Write out each record again exactly as it stands.

> _The records_
- Opening Delimiter -
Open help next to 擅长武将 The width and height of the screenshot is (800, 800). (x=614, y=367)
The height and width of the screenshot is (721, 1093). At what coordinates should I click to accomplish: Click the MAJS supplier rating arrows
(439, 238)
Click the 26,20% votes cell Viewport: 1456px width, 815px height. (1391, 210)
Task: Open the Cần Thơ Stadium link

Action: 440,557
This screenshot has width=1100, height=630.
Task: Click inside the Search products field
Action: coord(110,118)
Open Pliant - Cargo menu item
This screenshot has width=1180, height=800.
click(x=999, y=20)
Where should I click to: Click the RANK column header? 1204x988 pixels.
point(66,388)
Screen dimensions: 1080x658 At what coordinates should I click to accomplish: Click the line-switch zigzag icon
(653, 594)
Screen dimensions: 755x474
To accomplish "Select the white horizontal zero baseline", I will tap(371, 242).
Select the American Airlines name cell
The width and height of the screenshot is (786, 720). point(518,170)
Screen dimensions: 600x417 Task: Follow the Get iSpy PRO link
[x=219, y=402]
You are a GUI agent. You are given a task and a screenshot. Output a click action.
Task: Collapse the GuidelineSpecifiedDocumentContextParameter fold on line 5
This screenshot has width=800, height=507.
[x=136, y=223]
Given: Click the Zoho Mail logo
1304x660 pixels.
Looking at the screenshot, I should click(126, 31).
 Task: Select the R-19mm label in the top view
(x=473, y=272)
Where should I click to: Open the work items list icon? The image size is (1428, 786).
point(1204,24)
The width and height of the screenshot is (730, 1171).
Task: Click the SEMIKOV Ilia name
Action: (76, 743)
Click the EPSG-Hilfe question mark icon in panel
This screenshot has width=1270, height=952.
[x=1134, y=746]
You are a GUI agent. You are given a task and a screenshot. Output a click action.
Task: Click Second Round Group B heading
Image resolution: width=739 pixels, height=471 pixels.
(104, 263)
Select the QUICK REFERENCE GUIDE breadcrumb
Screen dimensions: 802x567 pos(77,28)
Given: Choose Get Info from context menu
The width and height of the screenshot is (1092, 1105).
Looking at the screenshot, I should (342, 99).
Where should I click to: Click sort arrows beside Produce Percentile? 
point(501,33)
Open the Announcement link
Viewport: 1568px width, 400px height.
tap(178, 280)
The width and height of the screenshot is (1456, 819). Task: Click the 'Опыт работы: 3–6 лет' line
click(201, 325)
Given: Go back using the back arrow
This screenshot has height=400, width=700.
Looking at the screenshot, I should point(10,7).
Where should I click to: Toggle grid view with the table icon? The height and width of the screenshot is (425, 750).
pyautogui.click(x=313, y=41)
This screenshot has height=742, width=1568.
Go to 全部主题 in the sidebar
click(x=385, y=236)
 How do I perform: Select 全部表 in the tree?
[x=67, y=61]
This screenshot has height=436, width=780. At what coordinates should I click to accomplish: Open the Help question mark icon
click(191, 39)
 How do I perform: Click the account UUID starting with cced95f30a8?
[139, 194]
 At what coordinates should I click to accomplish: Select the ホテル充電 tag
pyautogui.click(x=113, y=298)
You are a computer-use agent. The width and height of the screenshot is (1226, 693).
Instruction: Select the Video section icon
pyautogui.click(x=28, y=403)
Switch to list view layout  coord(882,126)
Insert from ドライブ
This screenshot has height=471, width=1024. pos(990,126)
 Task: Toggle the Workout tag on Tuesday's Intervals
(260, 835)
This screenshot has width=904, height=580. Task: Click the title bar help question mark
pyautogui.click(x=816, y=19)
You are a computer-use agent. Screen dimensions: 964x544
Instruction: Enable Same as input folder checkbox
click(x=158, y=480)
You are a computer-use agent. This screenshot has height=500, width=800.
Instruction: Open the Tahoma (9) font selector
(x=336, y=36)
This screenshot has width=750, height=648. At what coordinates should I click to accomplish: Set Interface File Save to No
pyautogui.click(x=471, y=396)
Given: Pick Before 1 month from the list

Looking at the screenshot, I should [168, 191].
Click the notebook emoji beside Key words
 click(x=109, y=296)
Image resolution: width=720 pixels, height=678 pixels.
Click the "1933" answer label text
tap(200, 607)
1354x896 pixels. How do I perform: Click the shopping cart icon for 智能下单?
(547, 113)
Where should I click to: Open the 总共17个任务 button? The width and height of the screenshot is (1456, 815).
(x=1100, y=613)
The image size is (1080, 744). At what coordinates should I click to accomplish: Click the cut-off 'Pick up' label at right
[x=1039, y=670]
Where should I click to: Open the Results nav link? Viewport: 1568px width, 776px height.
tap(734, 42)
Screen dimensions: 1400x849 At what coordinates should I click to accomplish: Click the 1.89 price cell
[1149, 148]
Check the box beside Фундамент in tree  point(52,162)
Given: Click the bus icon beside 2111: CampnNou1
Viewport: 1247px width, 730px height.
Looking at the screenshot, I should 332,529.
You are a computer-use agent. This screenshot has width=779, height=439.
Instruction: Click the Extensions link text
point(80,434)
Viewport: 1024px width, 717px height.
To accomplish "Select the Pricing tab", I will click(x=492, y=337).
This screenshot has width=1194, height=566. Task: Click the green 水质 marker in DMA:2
- Closing Delimiter -
> _Written answer_
Open help next to 擅长武将 The width and height of the screenshot is (800, 800). (x=614, y=367)
The height and width of the screenshot is (721, 1093). At what coordinates should I click to accomplish: Click the MAJS supplier rating arrows
(439, 238)
Click the 26,20% votes cell Viewport: 1456px width, 815px height. (1391, 210)
Task: Open the Cần Thơ Stadium link

Action: 440,557
This screenshot has width=1100, height=630.
Task: Click inside the Search products field
Action: coord(110,118)
Open Pliant - Cargo menu item
This screenshot has width=1180, height=800.
click(x=999, y=20)
Where should I click to: Click the RANK column header? 1204x988 pixels.
point(66,388)
Screen dimensions: 1080x658 At what coordinates should I click to accomplish: Click the line-switch zigzag icon
(653, 594)
Screen dimensions: 755x474
To accomplish "Select the white horizontal zero baseline", I will tap(371, 242).
Select the American Airlines name cell
The width and height of the screenshot is (786, 720). point(518,170)
Screen dimensions: 600x417 Task: Follow the Get iSpy PRO link
[x=219, y=402]
You are a GUI agent. You are given a task and a screenshot. Output a click action.
Task: Collapse the GuidelineSpecifiedDocumentContextParameter fold on line 5
This screenshot has width=800, height=507.
[x=136, y=223]
Given: Click the Zoho Mail logo
1304x660 pixels.
Looking at the screenshot, I should click(126, 31).
 Task: Select the R-19mm label in the top view
(x=473, y=272)
Where should I click to: Open the work items list icon? The image size is (1428, 786).
point(1204,24)
The width and height of the screenshot is (730, 1171).
Task: Click the SEMIKOV Ilia name
Action: (76, 743)
Click the EPSG-Hilfe question mark icon in panel
This screenshot has width=1270, height=952.
[x=1134, y=746]
You are a GUI agent. You are given a task and a screenshot. Output a click action.
Task: Click Second Round Group B heading
Image resolution: width=739 pixels, height=471 pixels.
(104, 263)
Select the QUICK REFERENCE GUIDE breadcrumb
Screen dimensions: 802x567 pos(77,28)
Given: Choose Get Info from context menu
The width and height of the screenshot is (1092, 1105).
Looking at the screenshot, I should (342, 99).
Where should I click to: Click sort arrows beside Produce Percentile? 
point(501,33)
Open the Announcement link
Viewport: 1568px width, 400px height.
tap(178, 280)
The width and height of the screenshot is (1456, 819). Task: Click the 'Опыт работы: 3–6 лет' line
click(201, 325)
Given: Go back using the back arrow
This screenshot has height=400, width=700.
Looking at the screenshot, I should point(10,7).
Where should I click to: Toggle grid view with the table icon? The height and width of the screenshot is (425, 750).
pyautogui.click(x=313, y=41)
This screenshot has height=742, width=1568.
Go to 全部主题 in the sidebar
click(x=385, y=236)
 How do I perform: Select 全部表 in the tree?
[x=67, y=61]
This screenshot has height=436, width=780. At what coordinates should I click to accomplish: Open the Help question mark icon
click(191, 39)
 How do I perform: Click the account UUID starting with cced95f30a8?
[139, 194]
 At what coordinates should I click to accomplish: Select the ホテル充電 tag
pyautogui.click(x=113, y=298)
You are a computer-use agent. The width and height of the screenshot is (1226, 693).
Instruction: Select the Video section icon
pyautogui.click(x=28, y=403)
Switch to list view layout  coord(882,126)
Insert from ドライブ
This screenshot has height=471, width=1024. pos(990,126)
 Task: Toggle the Workout tag on Tuesday's Intervals
(260, 835)
This screenshot has width=904, height=580. Task: Click the title bar help question mark
pyautogui.click(x=816, y=19)
You are a computer-use agent. Screen dimensions: 964x544
Instruction: Enable Same as input folder checkbox
click(x=158, y=480)
You are a computer-use agent. This screenshot has height=500, width=800.
Instruction: Open the Tahoma (9) font selector
(x=336, y=36)
This screenshot has width=750, height=648. At what coordinates should I click to accomplish: Set Interface File Save to No
pyautogui.click(x=471, y=396)
Given: Pick Before 1 month from the list

Looking at the screenshot, I should [168, 191].
Click the notebook emoji beside Key words
 click(x=109, y=296)
Image resolution: width=720 pixels, height=678 pixels.
Click the "1933" answer label text
tap(200, 607)
1354x896 pixels. How do I perform: Click the shopping cart icon for 智能下单?
(547, 113)
Where should I click to: Open the 总共17个任务 button? The width and height of the screenshot is (1456, 815).
(x=1100, y=613)
The image size is (1080, 744). At what coordinates should I click to accomplish: Click the cut-off 'Pick up' label at right
[x=1039, y=670]
Where should I click to: Open the Results nav link? Viewport: 1568px width, 776px height.
tap(734, 42)
Screen dimensions: 1400x849 At what coordinates should I click to accomplish: Click the 1.89 price cell
[1149, 148]
Check the box beside Фундамент in tree  point(52,162)
Given: Click the bus icon beside 2111: CampnNou1
Viewport: 1247px width, 730px height.
Looking at the screenshot, I should 332,529.
You are a computer-use agent. This screenshot has width=779, height=439.
Instruction: Click the Extensions link text
point(80,434)
Viewport: 1024px width, 717px height.
To accomplish "Select the Pricing tab", I will click(x=492, y=337).
This screenshot has width=1194, height=566. Task: Click the green 水质 marker in DMA:2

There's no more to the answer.